Menghapus Sisa-Sisa Pandangan Jahiliyah
Pada masa jahiliyah, perempuan yang kehilangan suaminya sering kali diperlakukan tidak adil. Islam datang menghapus tradisi tersebut dan mengembalikan kehormatan perempuan sebagai manusia yang memiliki hak dan martabat.
Wahbah Az-Zuhaili menegaskan bahwa syariat Islam tidak membedakan nilai seorang perempuan berdasarkan status pernikahannya. Yang menjadi ukuran adalah agama dan akhlaknya (Az-Zuhaili, 2009).

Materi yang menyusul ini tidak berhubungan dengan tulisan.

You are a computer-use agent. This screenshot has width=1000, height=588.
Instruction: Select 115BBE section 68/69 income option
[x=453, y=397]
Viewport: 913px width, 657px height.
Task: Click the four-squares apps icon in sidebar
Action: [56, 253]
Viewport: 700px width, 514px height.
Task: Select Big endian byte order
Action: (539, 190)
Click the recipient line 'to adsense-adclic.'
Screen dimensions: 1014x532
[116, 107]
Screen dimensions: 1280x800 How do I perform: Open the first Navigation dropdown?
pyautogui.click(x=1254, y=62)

Pesan ini sangat relevan pada masa sekarang. Ketika sebagian masyarakat masih memandang rendah janda, Islam justru mengajarkan penghormatan, perlindungan, dan kesempatan yang sama bagi mereka untuk memperoleh kehidupan yang lebih baik.
Ibrahim bagi Kehidupan
Ada beberapa pelajaran penting yang dapat dipelajari dari tema ini.

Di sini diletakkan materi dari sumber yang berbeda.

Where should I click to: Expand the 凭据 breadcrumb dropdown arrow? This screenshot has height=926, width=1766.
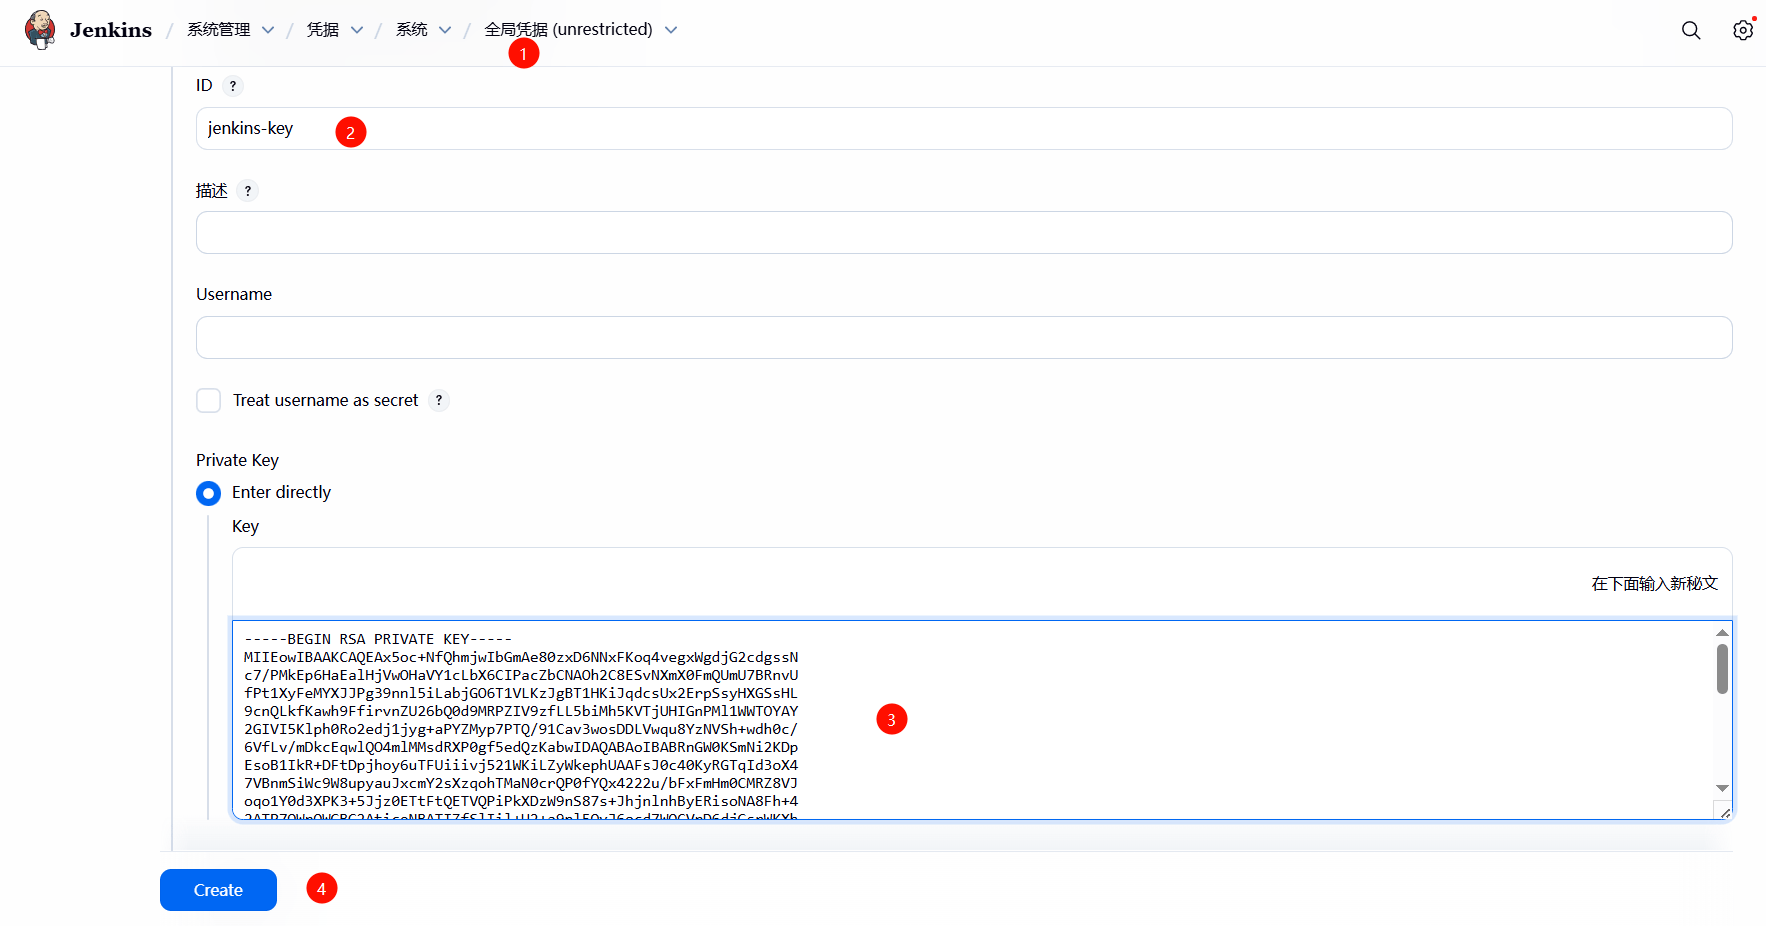point(357,30)
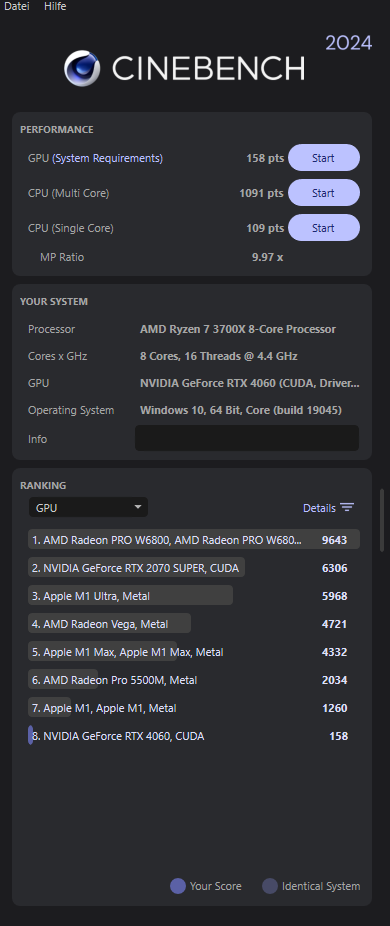Select the AMD Radeon PRO W6800 ranking entry
This screenshot has height=926, width=390.
click(194, 540)
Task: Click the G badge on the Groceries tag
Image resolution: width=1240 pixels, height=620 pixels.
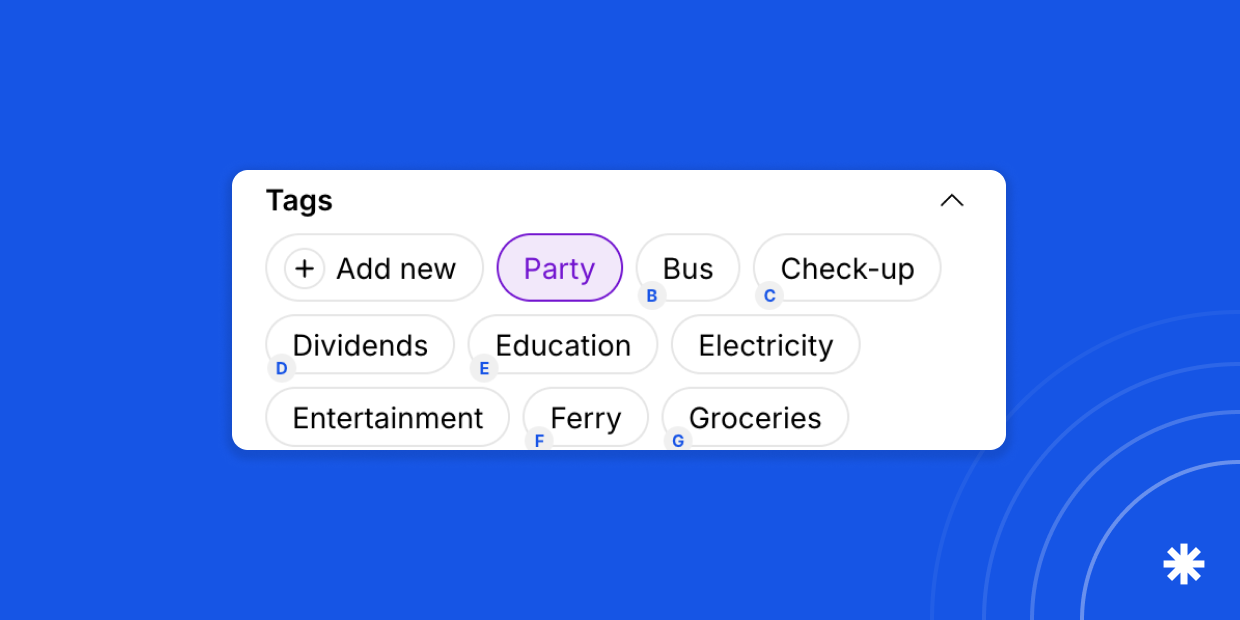Action: [x=678, y=441]
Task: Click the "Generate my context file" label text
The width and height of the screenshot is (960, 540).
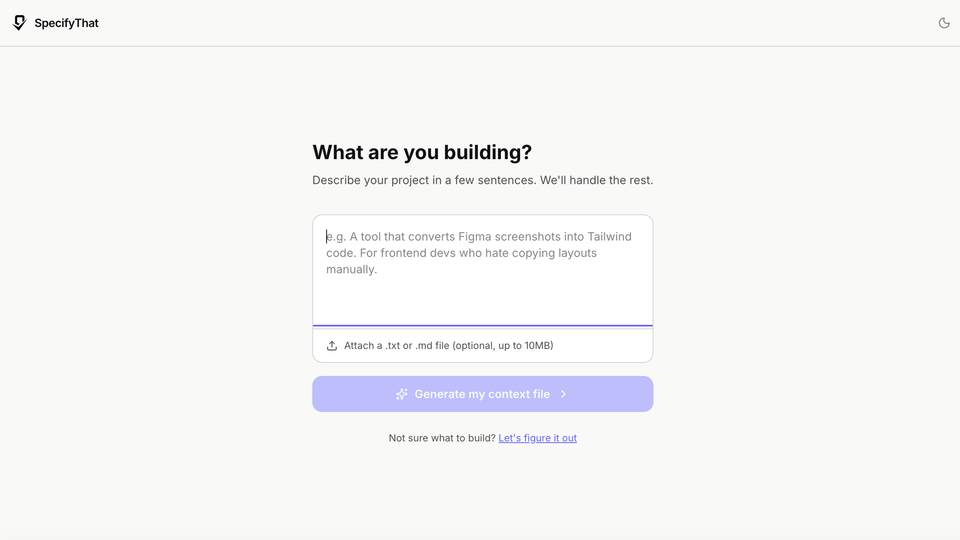Action: 482,394
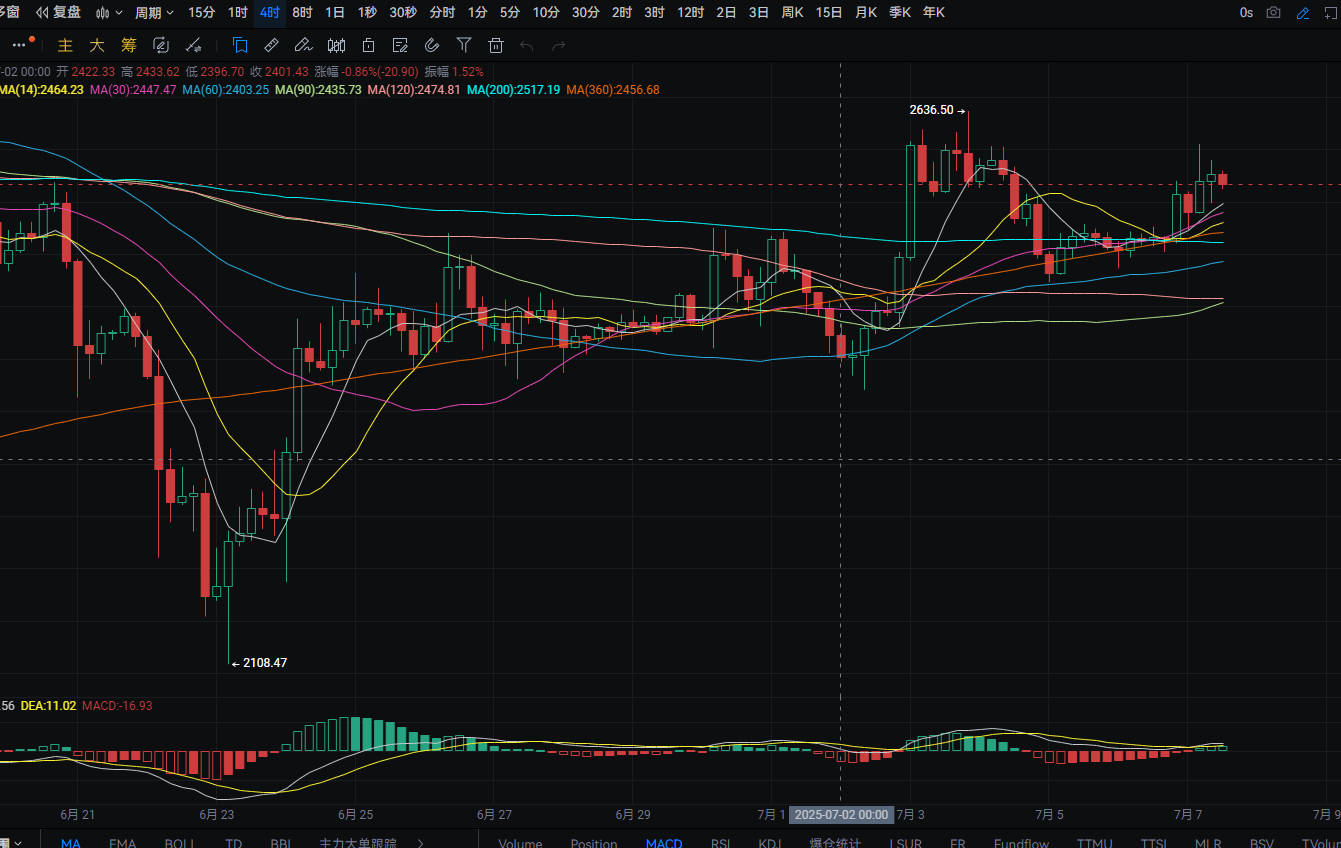Switch to the 1日 timeframe tab

click(335, 13)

Pertama, kemuliaan manusia tidak diukur dari status sosialnya, melainkan dari ketakwaannya di hadapan Allah SWT.
Kedua, menikahi janda merupakan bagian dari sunnah yang telah dicontohkan Rasulullah ﷺ.
Ketiga, pernikahan yang baik harus dibangun atas dasar agama, akhlak, dan tanggung jawab, bukan sekedar pertimbangan status.

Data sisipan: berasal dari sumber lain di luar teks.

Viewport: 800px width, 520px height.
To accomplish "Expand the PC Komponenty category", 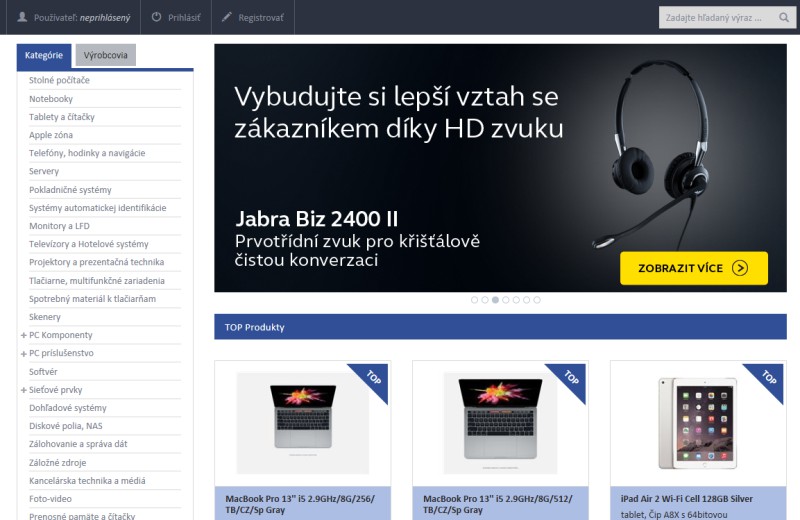I will click(x=23, y=335).
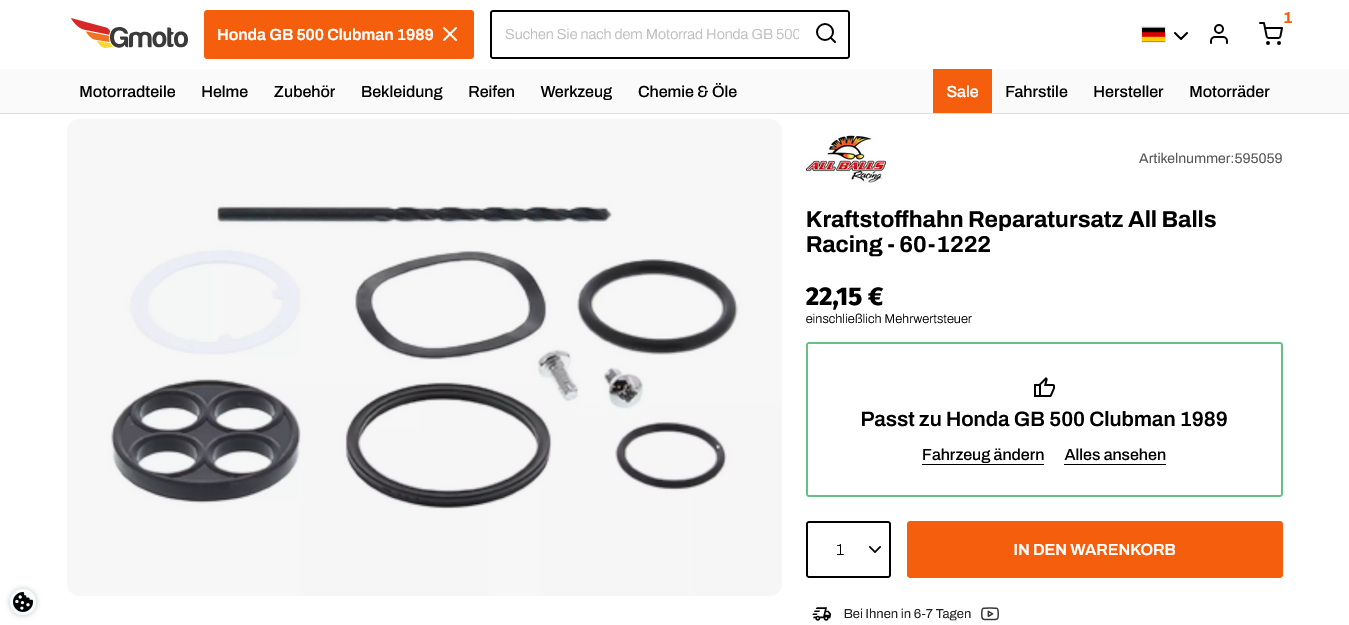The image size is (1349, 625).
Task: Click the Gmoto logo
Action: pos(129,34)
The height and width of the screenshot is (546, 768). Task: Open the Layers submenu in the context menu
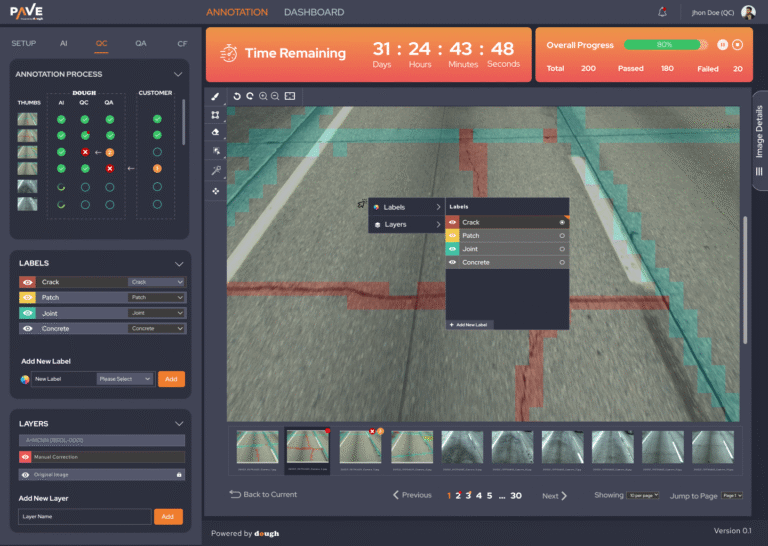coord(405,224)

Keempat, membantu janda dan anak-anak yang berada dalam tanggung jawabnya merupakan amal sosial yang bernilai besar.
Kelima, pengalaman hidup sering kali melahirkan kedewasaan yang menjadi modal penting dalam membangun keluarga sakinah.
Penutup
Al-Qur'an mengajarkan bahwa setiap manusia berhak mendapatkan penghormatan dan kesempatan untuk menjalani kehidupan yang lebih baik. Janda bukanlah kelompok yang harus dipandang dengan stigma negatif, melainkan bagian dari masyarakat yang perlu dihormati dan dimuliakan.
Teladan Rasulullah ﷺ menunjukkan bahwa menikah dengan janda dapat menjadi jalan dakwah, ibadah, dan kepedulian sosial sekaligus. Oleh karena itu, wajar saja umat Islam mengubah cara pandang yang keliru dan kembali kepada nilai-nilai Al-Qur'an yang menempatkan kemuliaan manusia pada iman dan ketakwaannya.
Wallahu a'lam bish-shawab.
Manfaat. Aamiin
Referensi
Ath-Thabari. (2001). Jami' al-Bayan fi Ta'wil al-Qur'an.
Al-Qurthubi. (2006). Al-Jami' li Ahkam al-Qur'an.
Ibnu Katsir. (1999). Tafsir Al-Qur'an Al-'Azhim.
Hamka. (1982). Tafsir Al-Azhar.
Shihab, M.Quraisy. (2002). Tafsir Al-Mishbah.
Az-Zuhaili, Wahbah. (2009). At-Tafsir Al-Munir.
An-Nawawi. (1972). Syarh Shahih Muslim.
Ibnu Hajar Al-Asqalani. (2001). Fath Al-Bari.